Page text:
<<<<
WIPO Arbitration and Mediation Center
ADMINISTRATIVE PANEL DECISION
S.A.S. Jean Cassegrain v. Spiral Matrix
Case No. D2006-0838
1. The Parties
The Complainant is S.A.S. Jean Cassegrain, France, represented by Gottlieb, Rackman & Reisman, United States of America.
The Respondent is Spiral Matrix, Kenya .
2. The Domain Name and Registrar
The disputed domain name <longchamppurses.com> is registered with Intercosmos Media Group d/b/a directNIC.com.
3. Procedural History
The Complaint was filed with the WIPO Arbitration and Mediation Center (the “Center”) on June 30, 2006. On July 3, 2006, the Center transmitted by email to Intercosmos Media Group d/b/a directNIC.com a request for registrar verification in connection with the domain name at issue. On July 3, 2006, Intercosmos Media Group d/b/a directNIC.com transmitted by email to the Center its verification response confirming that the Respondent is listed as the registrant and providing the contact details for the administrative, billing, and technical contact. The Center verified that the Complaint satisfied the formal requirements of the Uniform Domain Name Dispute Resolution Policy (the “Policy”), the Rules for Uniform Domain Name Dispute Resolution Policy (the “Rules”), and the WIPO Supplemental Rules for Uniform Domain Name Dispute Resolution Policy (the “Supplemental Rules”).
>>>>
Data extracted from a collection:
<<<<
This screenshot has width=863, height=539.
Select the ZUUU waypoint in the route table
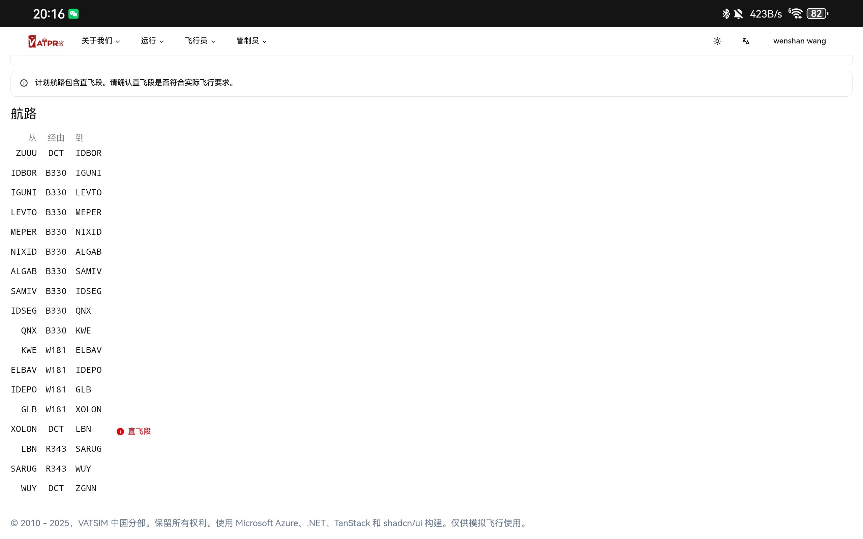[x=26, y=153]
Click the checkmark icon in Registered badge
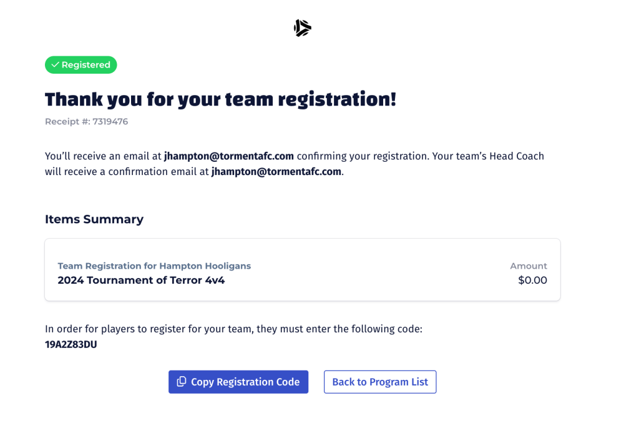 coord(56,65)
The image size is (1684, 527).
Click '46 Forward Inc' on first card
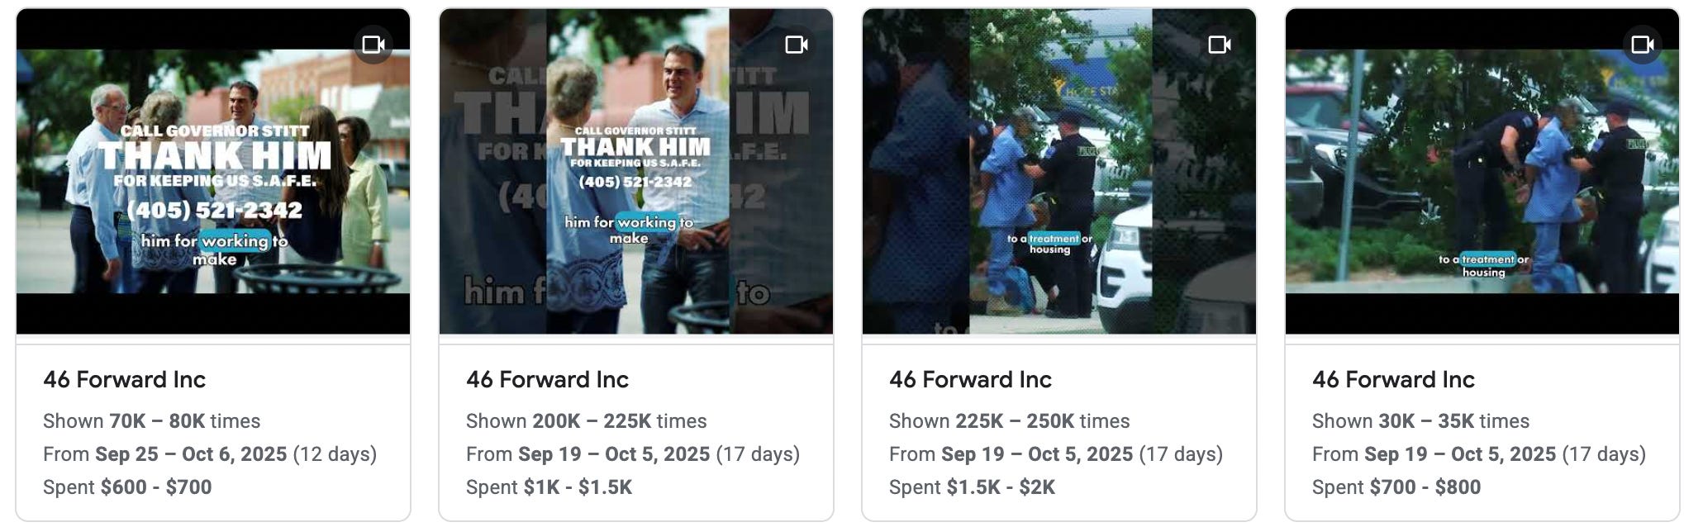tap(124, 380)
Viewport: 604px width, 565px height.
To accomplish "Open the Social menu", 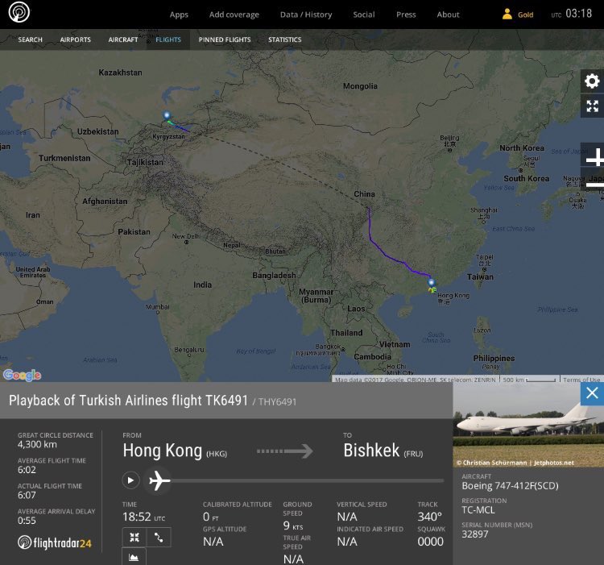I will pyautogui.click(x=364, y=15).
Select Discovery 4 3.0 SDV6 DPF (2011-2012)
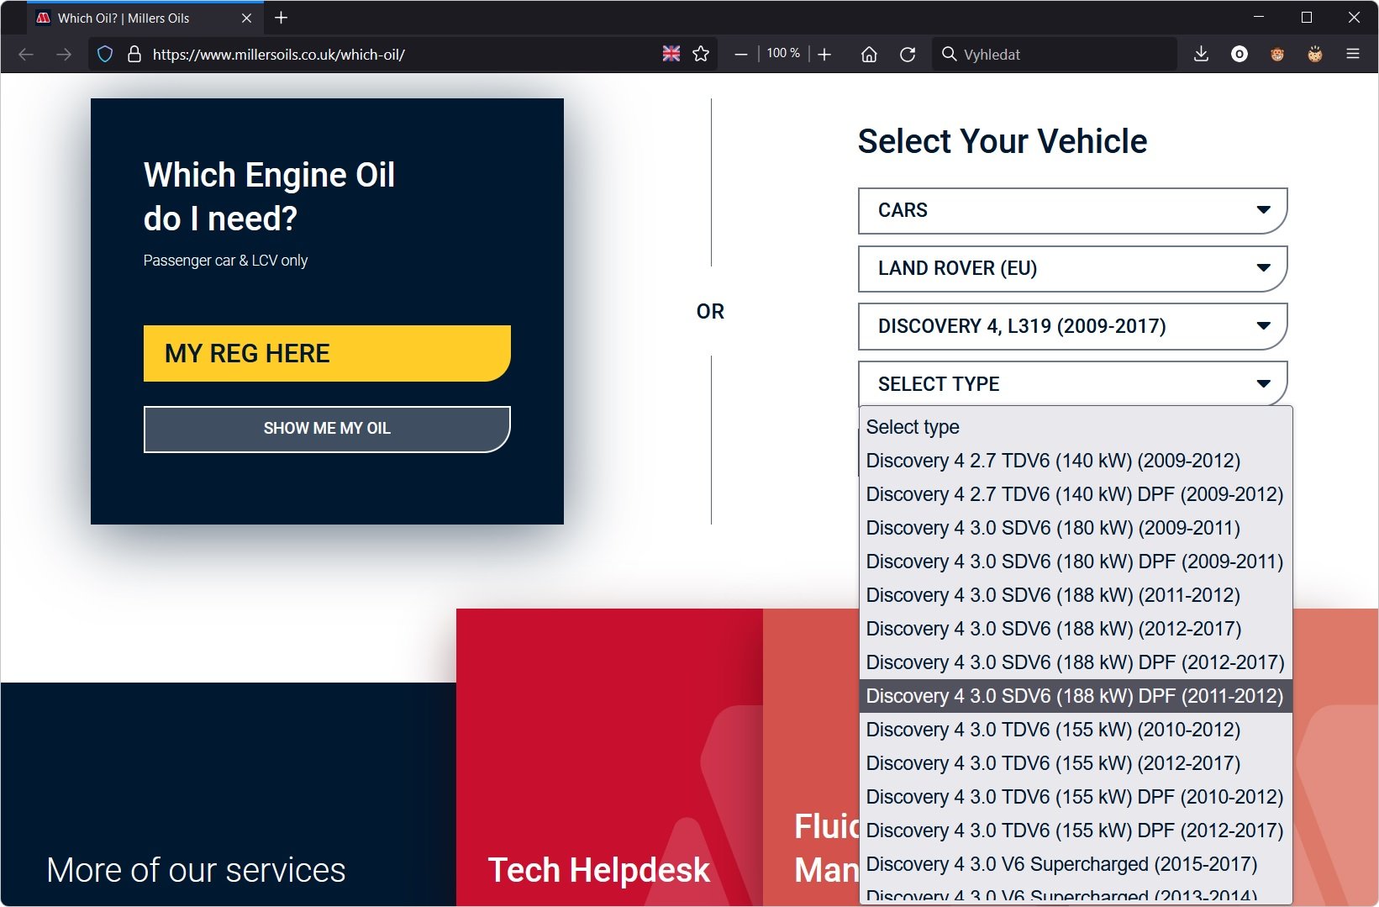1379x907 pixels. [1074, 696]
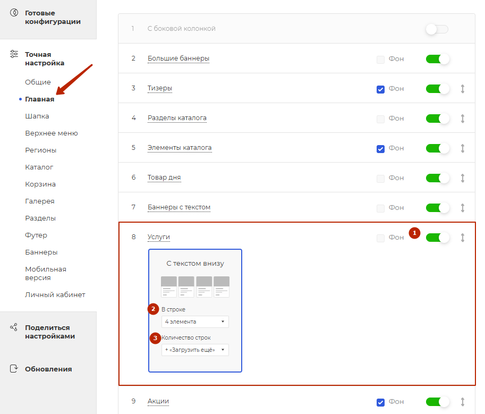Click reorder arrows icon for Товар дня row

point(463,178)
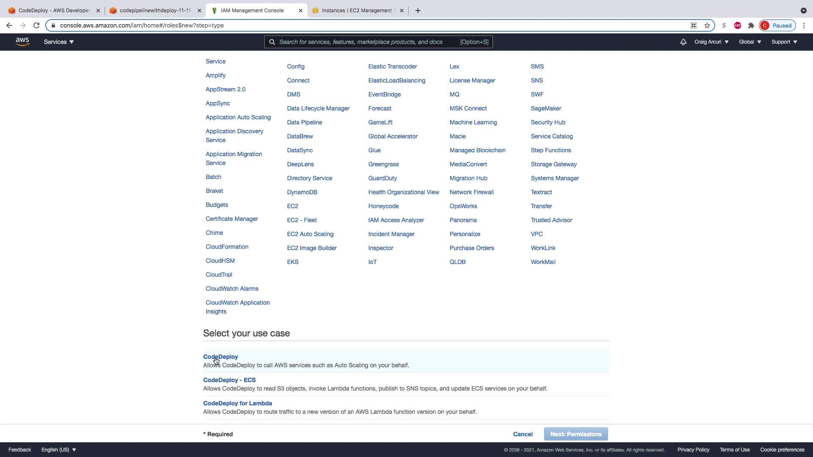The width and height of the screenshot is (813, 457).
Task: Expand the Services dropdown menu
Action: tap(58, 42)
>>>>
Written task:
In the domain name decision, list each set of requirements that the Center verified the Complaint satisfied, with the short name the text assigns to each.

Expected output:
- Uniform Domain Name Dispute Resolution Policy (the "Policy")
- Rules for Uniform Domain Name Dispute Resolution Policy (the "Rules")
- WIPO Supplemental Rules for Uniform Domain Name Dispute Resolution Policy (the "Supplemental Rules")